Touching other’s lives, whether it is directly or from afar, can change the direction of one’s day or one’s life, depending upon how long you hold on to that feeling. Kindness begets kindness and perpetuates goodwill. It feels good to know that you have made another human being feel good. Kindness comes at anytime and can be displayed anywhere. Here are 15 ways to consider passing on kindness and making those around you and those not so close a little happier:
- Share at least 1 genuine compliment with anyone you encounter in person or online.
- Do a little more for someone than what they asked, if you see that they are in need.
- Buy a homeless person a warm drink and a blanket on a cold evening.
- Keep an eye out for animals that may need medical care or shelter from the weather.
- Start a Go Fund Me page for someone in dire straits.
- Take time out of your day just to listen to someone who needs to be heard, without criticism.

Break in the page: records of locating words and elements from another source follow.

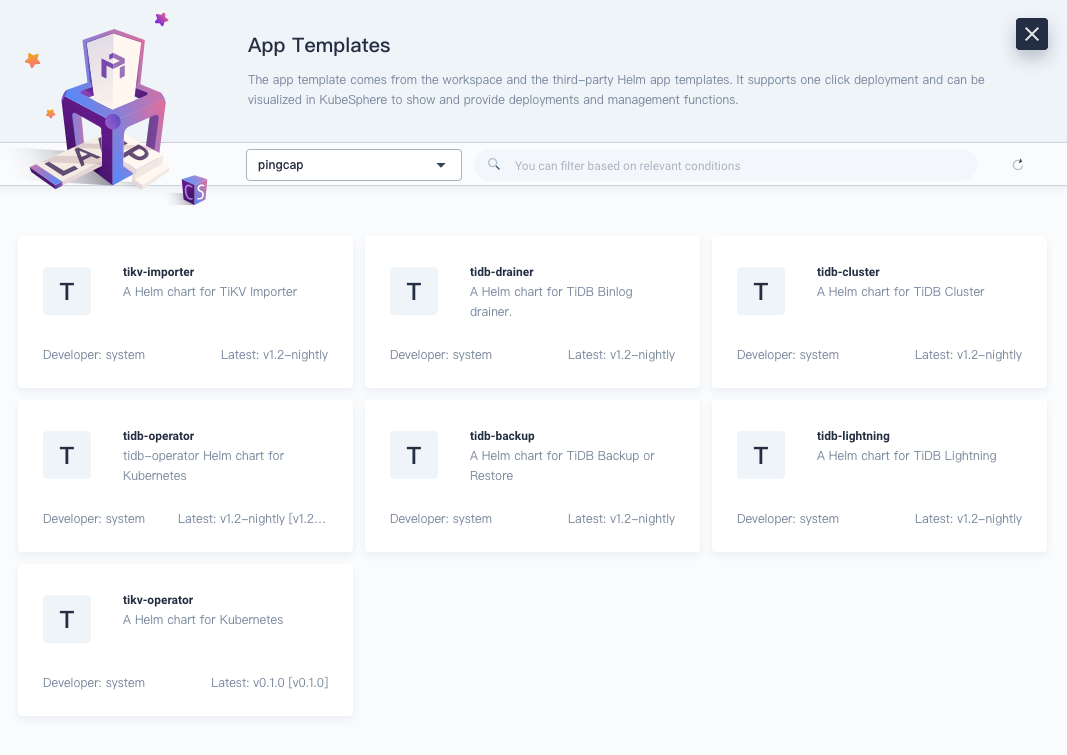This screenshot has width=1067, height=755.
Task: Open the pingcap workspace dropdown
Action: coord(353,164)
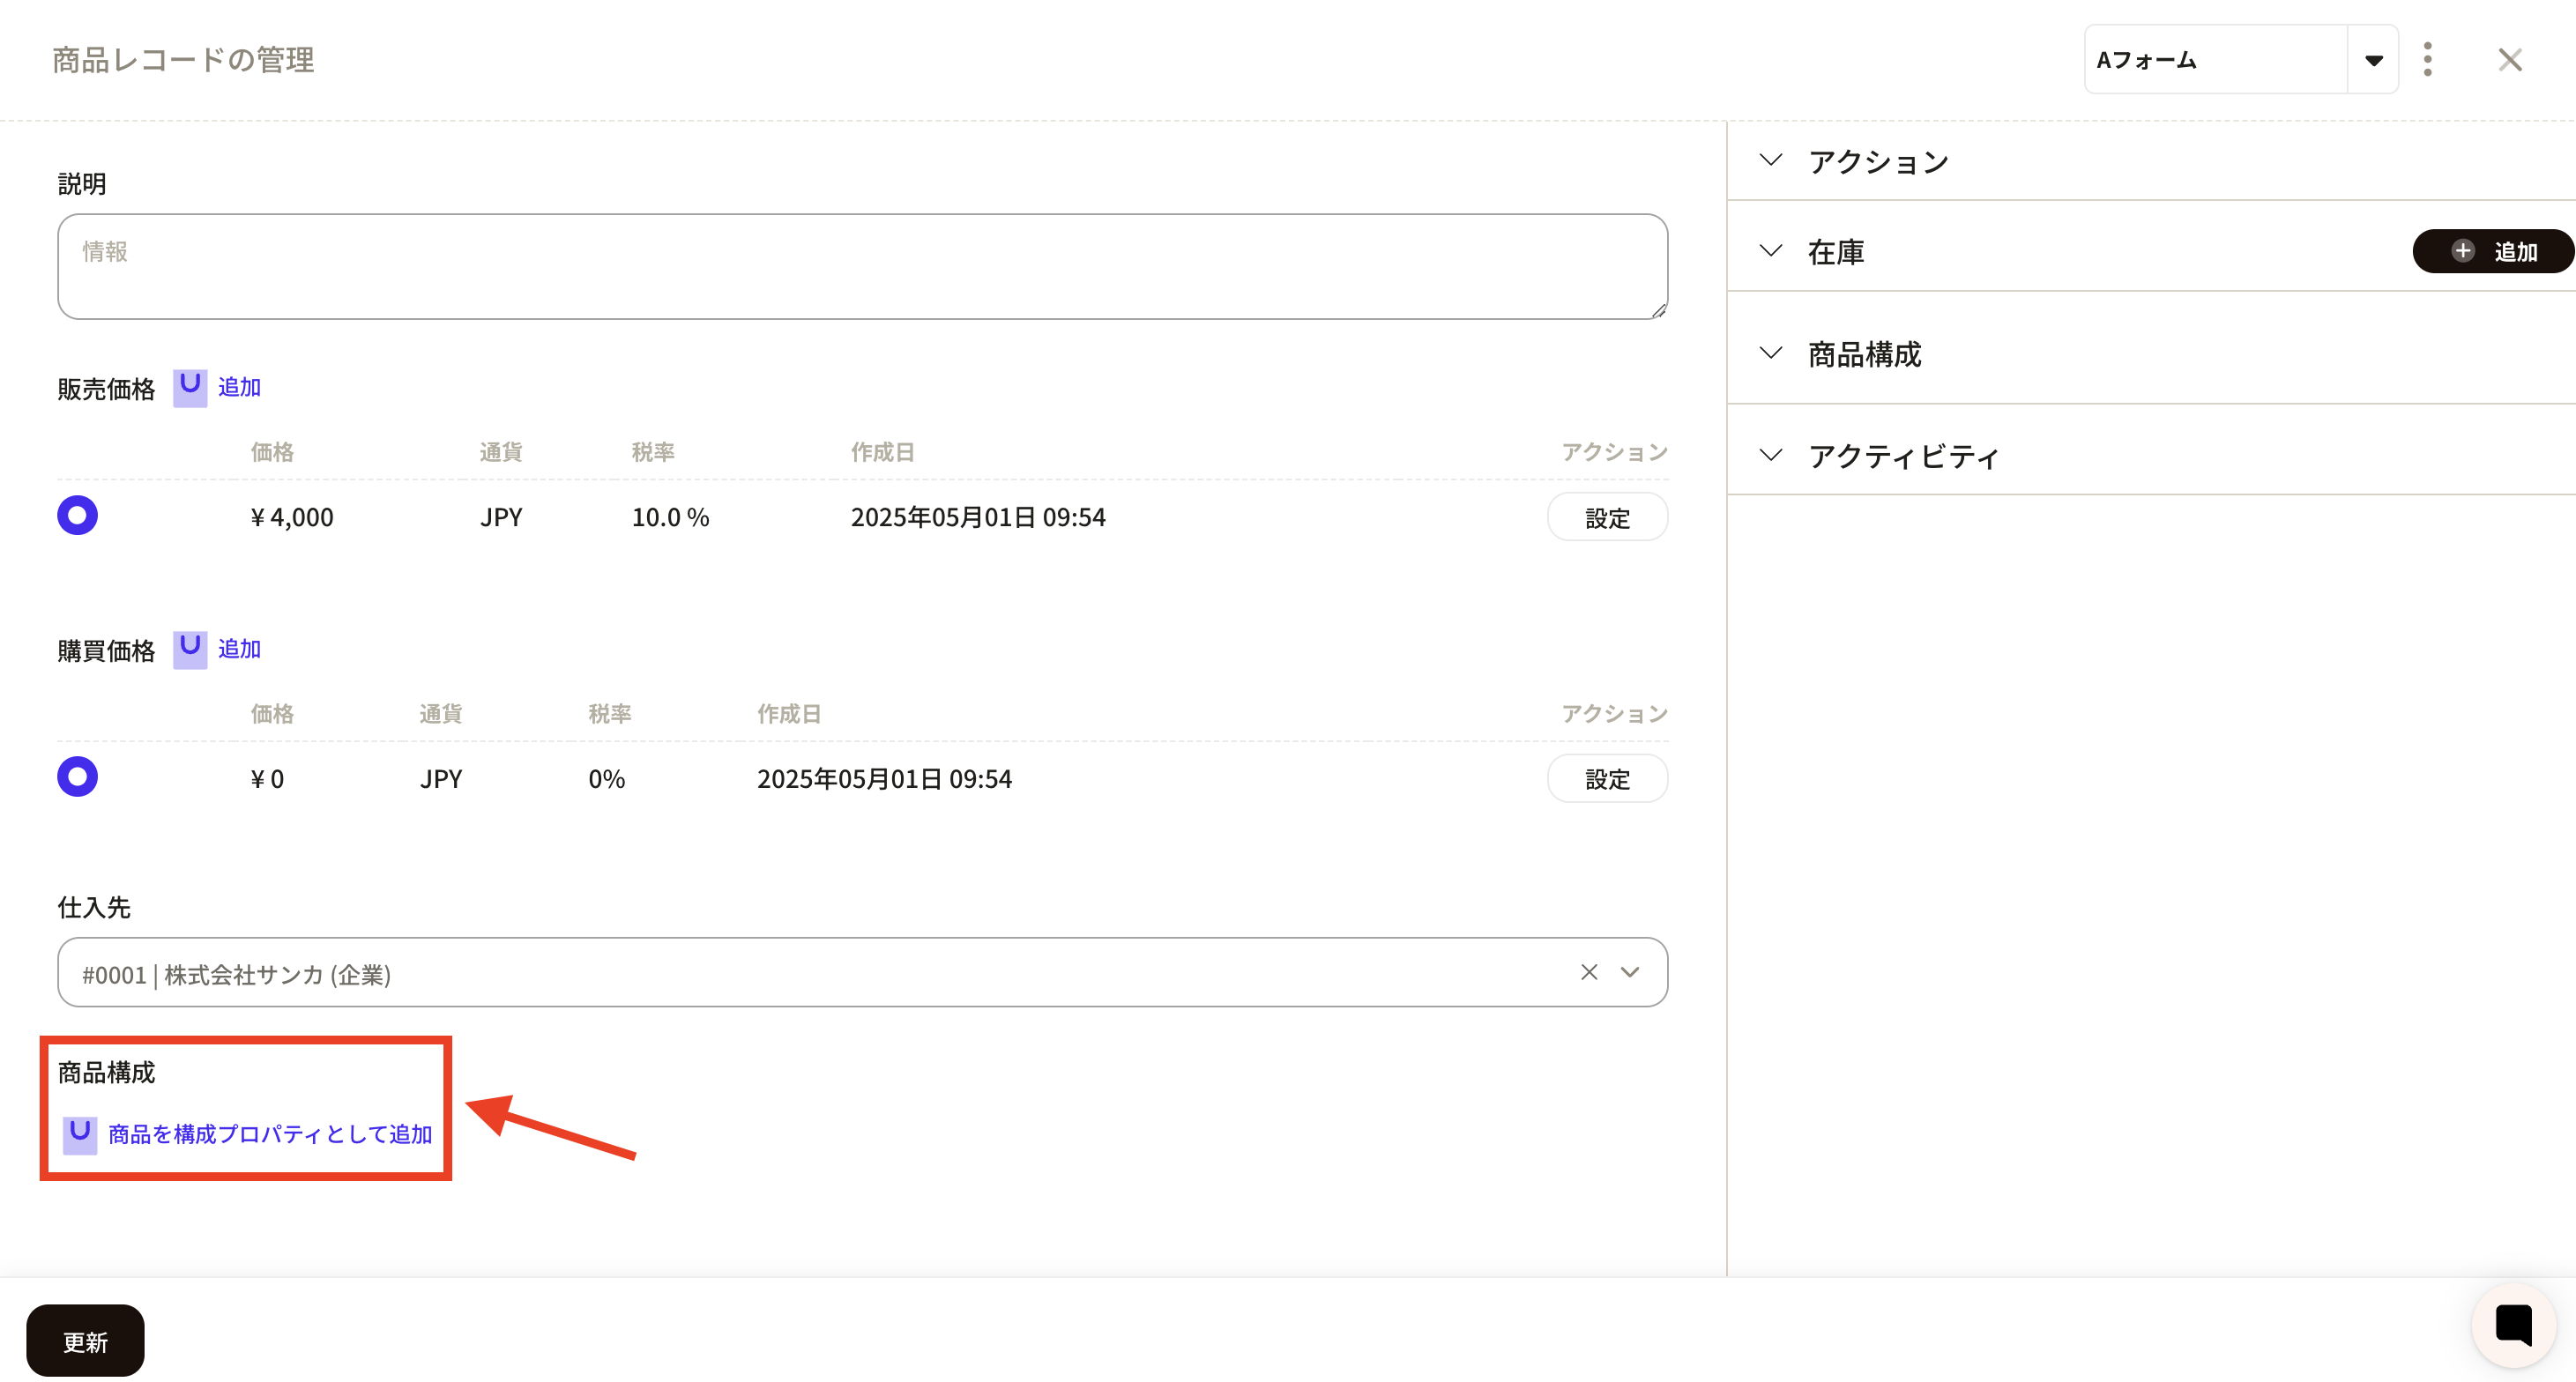Click the plus icon in 在庫 追加
2576x1382 pixels.
2463,251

- Offer your expertise to the less fortunate at a reduced rate or for free for your services.
- Join a non-profit board to help get an organization off the ground.
- Buy a cup of coffee, a morning sandwich, a side of fries, or a cookie for the person behind you in line.
- Give the person in line at the grocery store with 1-5 items, the right of way and let them go before you.
- Offer a stranger a smile, a laugh, or just a kind word of encouragement to make their day.
- Be a mentor, a friend, or just be a good listener to those seeking your counsel.
- Offering compassion and understanding to one in need is a wonderful experience.
- A phone call to alleviate a neighbor’s loneliness or sharing homemade cookies with the family down the block can change lives.
- Be kind to yourself and share that feeling with those around you.
Sometimes just being a good listener is enough. Just helping one other can create a chain reaction of goodness. When we assist others, we help ourselves in the process. Be creative in how you make a positive impact in another’s life.
I had a conversation the other day with a good friend who had a hard time seeing eye to eye with me about this tragic government shutdown. I say tragic because during this time, those who are living paycheck to paycheck and those in need of medical care, families trying to pay their rent or mortgage, those who are unsure whether they can pay this month’s heating bill or pay their cat’s vet bill are struggling to get by only because our politicians are unable to relate to the families that they are hurting . For anyone just trying to put food on the table, the shutdown can only make life harder.
Appreciating those calm moments of the day, a good laugh, or even a brief nap, may seem simple daily occurrences that are the good stuff of life that we too often take for granted. Too often, we are waiting for something big to land in our lap, but while we are waiting, we miss some of the crunchy goodness. Simple pleasures are often the best.
Playing with your dog in the first snowfall of the season or watching a seagull soar are just two of the magical moments to savor, treasure, and truly appreciate. These are moments that cost nothing and are beyond any kind of currency.
There is a great deal of kindness out there out but much of it gets silenced by louder voices. Many of the soft voices may not get heard, at first, but in time, with commitment, can lead positive change. Loud and noisy can only do so much, but one soft voice only needs to spark one other person to go viral. When the mission is right, everything can fall into place. Kindness isn’t in short supply, it just may need to be cultivated.
Hardships, shocks, tragedies, disasters, illness, deaths, and life tests will be with the human race as long as we occupy the planet Earth. The question for all of us is how often do you take the time to recognize those not so little moments of your life? It’s so easy to get caught up in daily life and forget to be grateful for those simple and little things. Practice gratitude today!